The entire process is orchestrated by a main deployment script. The generic steps involved are:
- Prerequisites: Check credentials for deployment targets and storage.
- Clean & Build: Run `flutter clean` followed by `flutter build web` with appropriate flags (` — release`, ` — pwa-strategy none`).
- Post-Process: Execute the custom post process script to restructure the build output into the versioned directory format and update `<base href>`.
- Archive: Create an archive (e.g., tar.gz) of the newly created versioned build directory (e.g., `dist/1.30.11+504102`).
- Store Archive: Upload the archive to a cloud storage solution for history.
- Fetch Recent Archives: Download and unpack recent version archives from storage into the deployment directory (see Step 6).
- Deploy: Upload the contents of the processed distribution directory dist (containing index.html, version.json, and multiple versioned subdirectories) to the web hosting provider.
- Archiving: Storing build archives in cloud storage provides a historical record for auditing or manual rollbacks if a critical issue is found post-deployment.
- Keeping Recent Versions on Server: We keep the last few versions unpacked and available in the distribution directory alongside the latest one. Crucially, this is not primarily for rollbacks.
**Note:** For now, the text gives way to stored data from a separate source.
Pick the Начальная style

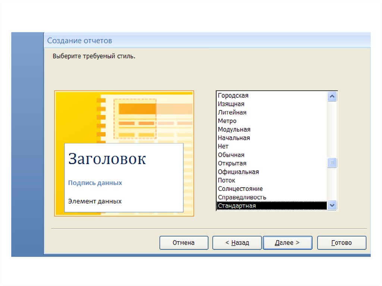tap(234, 138)
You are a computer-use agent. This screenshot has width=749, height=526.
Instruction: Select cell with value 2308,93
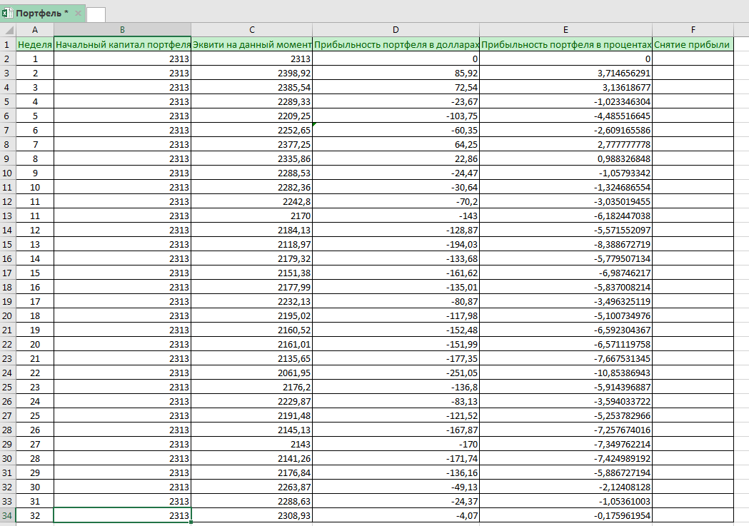pos(251,515)
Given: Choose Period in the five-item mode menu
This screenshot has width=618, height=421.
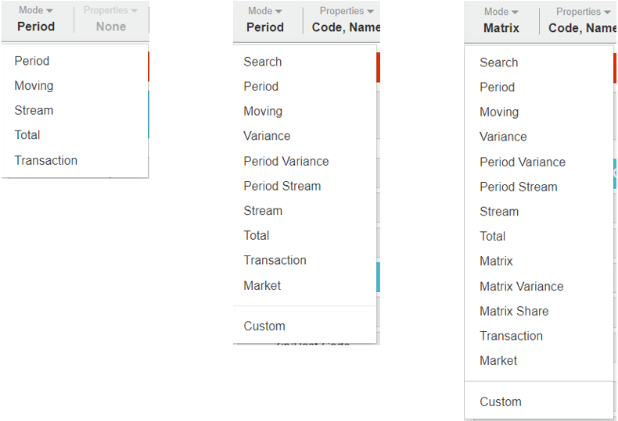Looking at the screenshot, I should [x=31, y=61].
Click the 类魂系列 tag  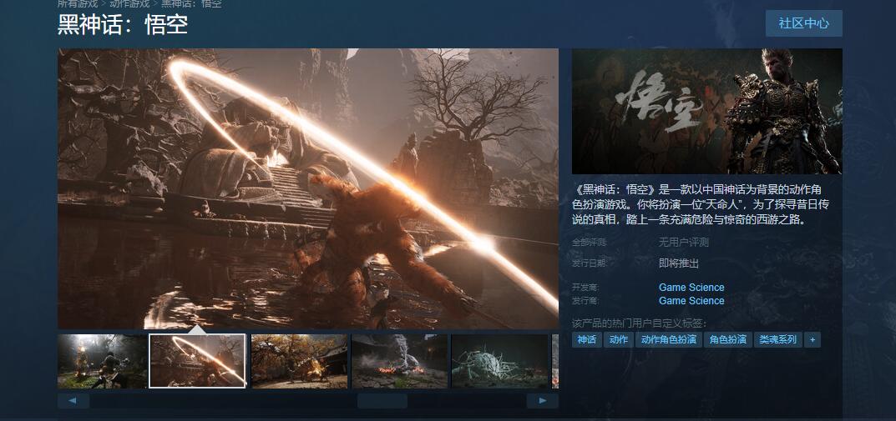777,340
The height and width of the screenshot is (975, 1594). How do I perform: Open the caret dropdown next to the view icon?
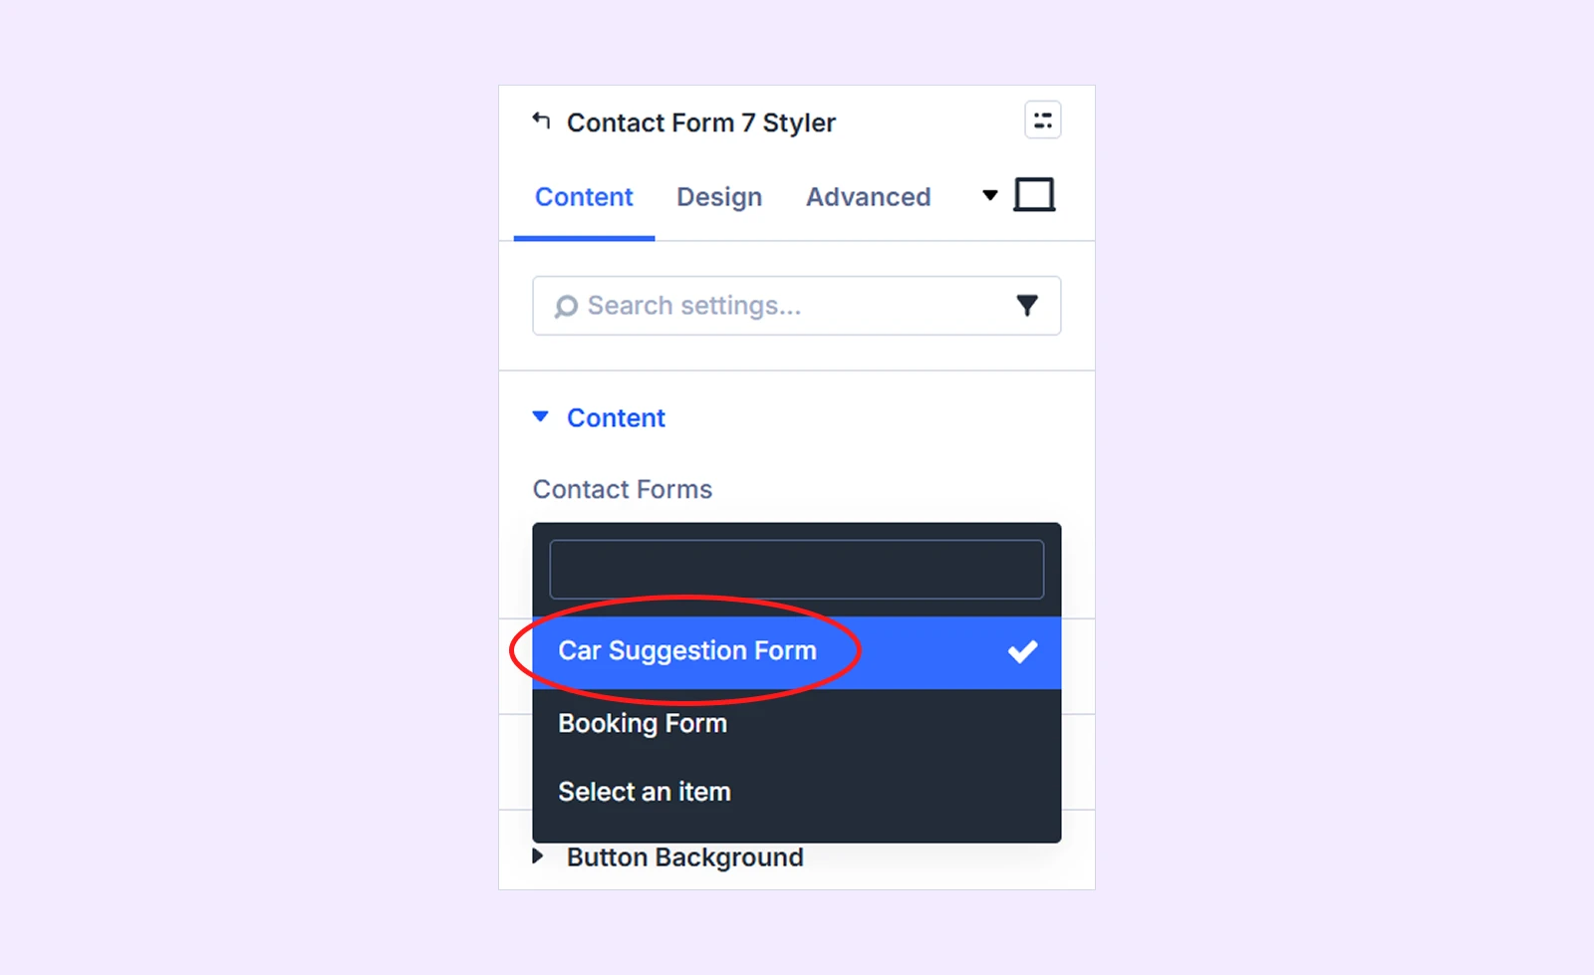pos(989,195)
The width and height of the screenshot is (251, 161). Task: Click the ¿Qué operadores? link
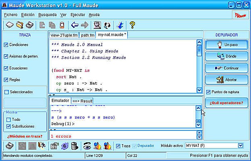pyautogui.click(x=226, y=103)
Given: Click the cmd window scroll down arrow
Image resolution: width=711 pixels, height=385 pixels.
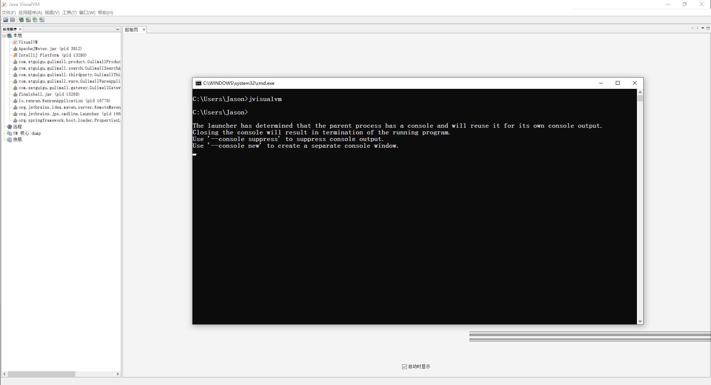Looking at the screenshot, I should pos(640,321).
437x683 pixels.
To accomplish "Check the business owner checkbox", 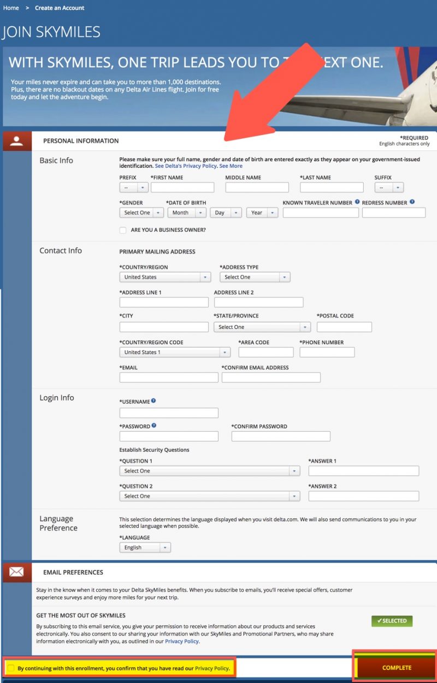I will (x=123, y=230).
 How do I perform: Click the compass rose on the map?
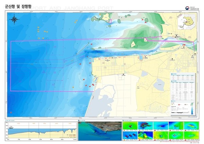click(14, 19)
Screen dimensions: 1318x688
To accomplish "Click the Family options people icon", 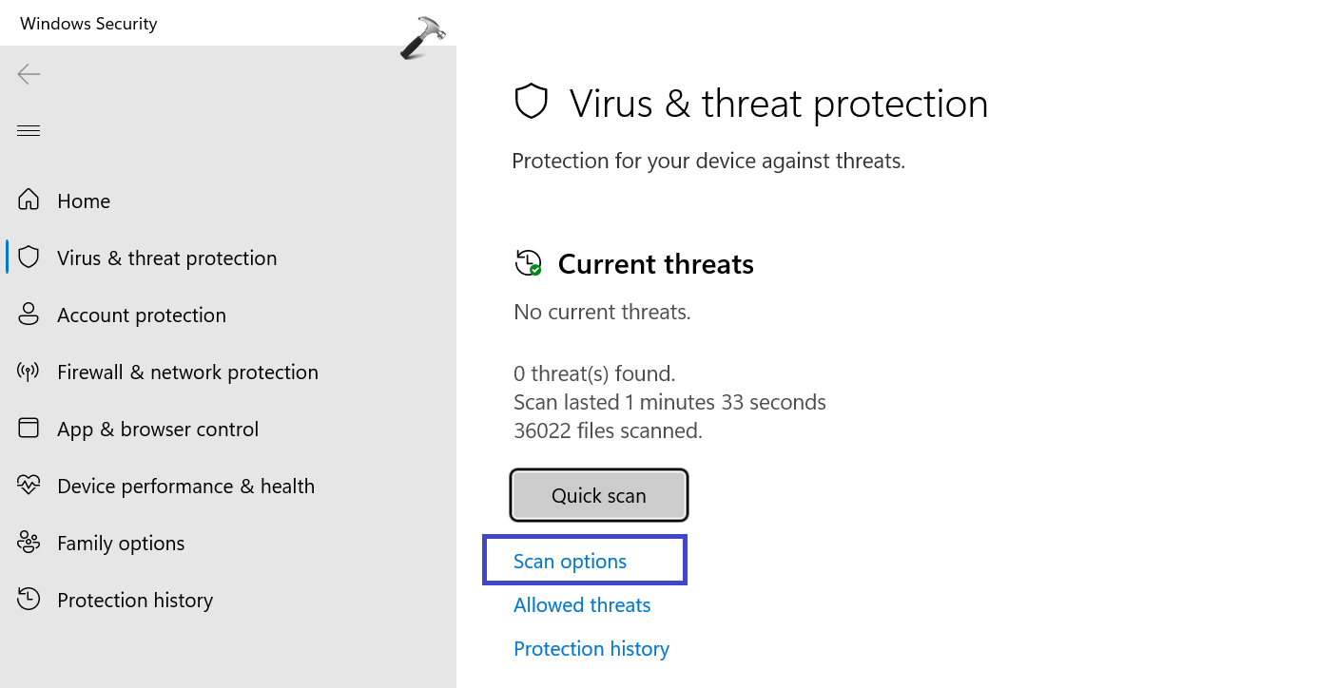I will click(x=29, y=543).
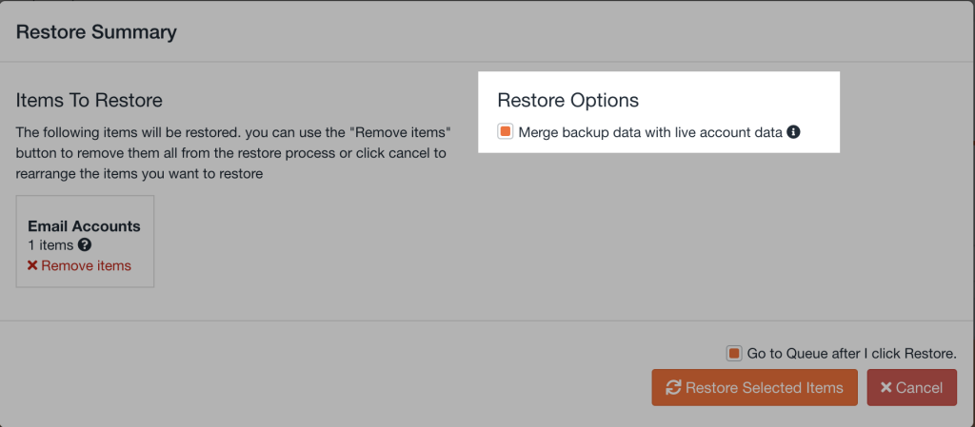The width and height of the screenshot is (975, 427).
Task: Click the Go to Queue after I click Restore label
Action: (851, 353)
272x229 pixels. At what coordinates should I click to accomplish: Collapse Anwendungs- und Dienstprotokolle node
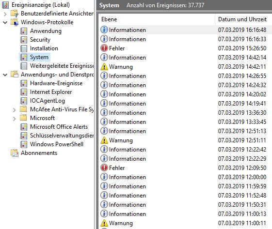(x=5, y=75)
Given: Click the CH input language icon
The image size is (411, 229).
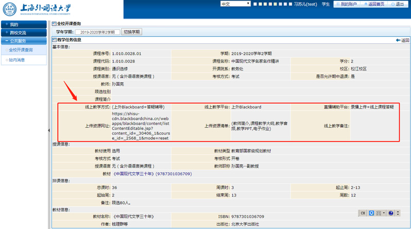Looking at the screenshot, I should (x=362, y=212).
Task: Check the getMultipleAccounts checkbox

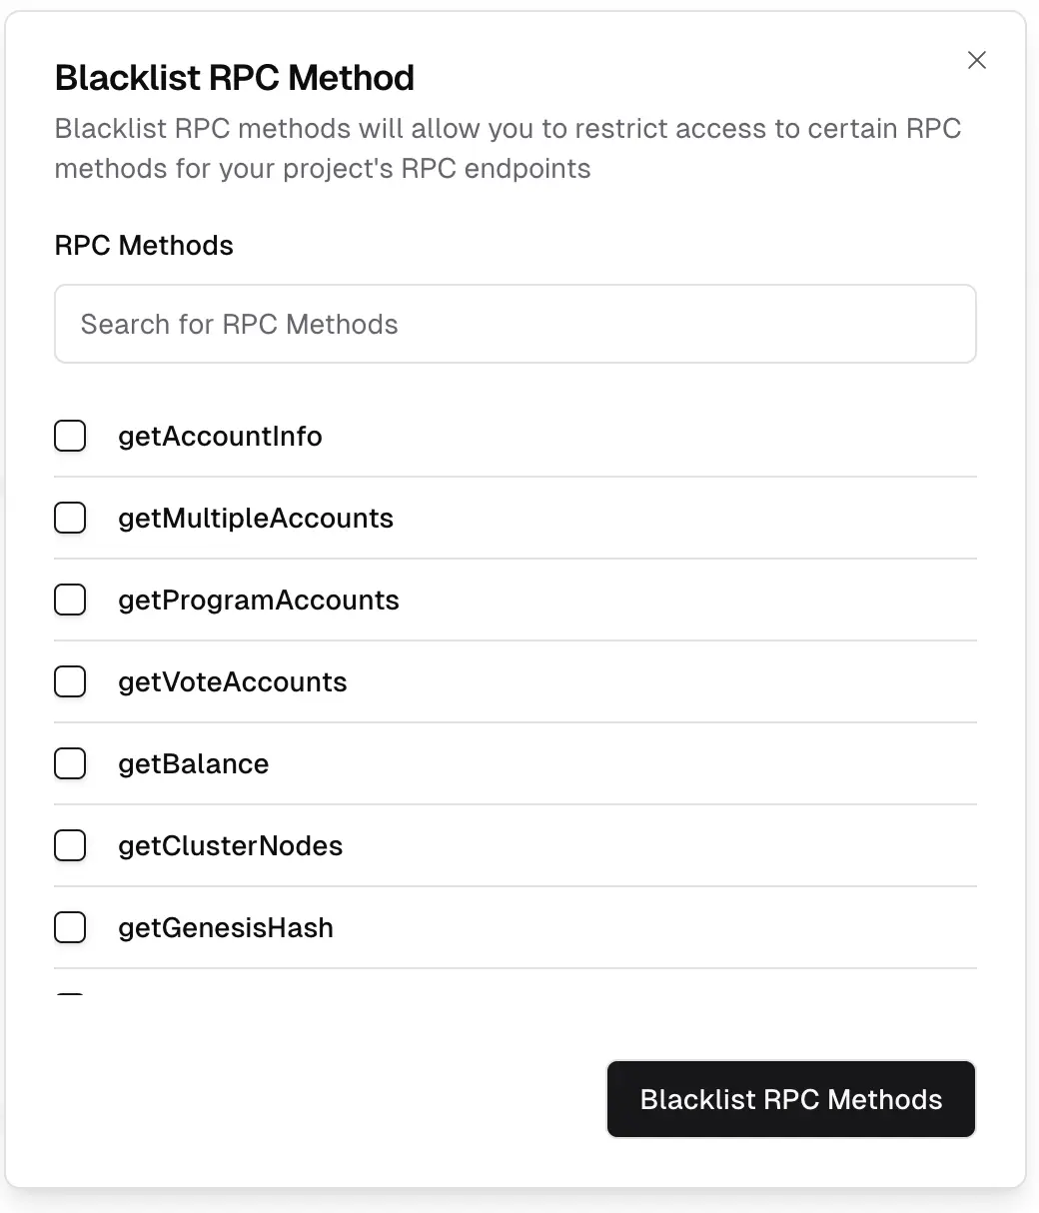Action: [70, 518]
Its main purpose is to serve deferred chunk requests (*.part.js) for users who still have an older version of the app open in their browser. If a user loaded version N-1 just before version N was deployed, their active session might still request chunks from /N-1/. By keeping recent versions available on the server, these active sessions can continue to function correctly.
- Monitoring: We log JS file sizes post each deploy to help us track bundle size evolution over time.
- Reliably Prevents Cache Issues: Effectively eliminates DeferredLoadException caused by stale *.part.js files.
- Instant Updates (on Refresh): Users get the latest version immediately upon refreshing or visiting the site anew.
- Mid-Session Update Notifications: Users are informed if an update occurs while they are active.
- Conceptually Simple: The core `<base href>` modification is straightforward.
- CDN Friendly: Works well with CDNs as asset URLs are unique per version.
- Easily extensible Having old versioned builds readily deployed can be easily leveraged for staged deployments or fast rollbacks.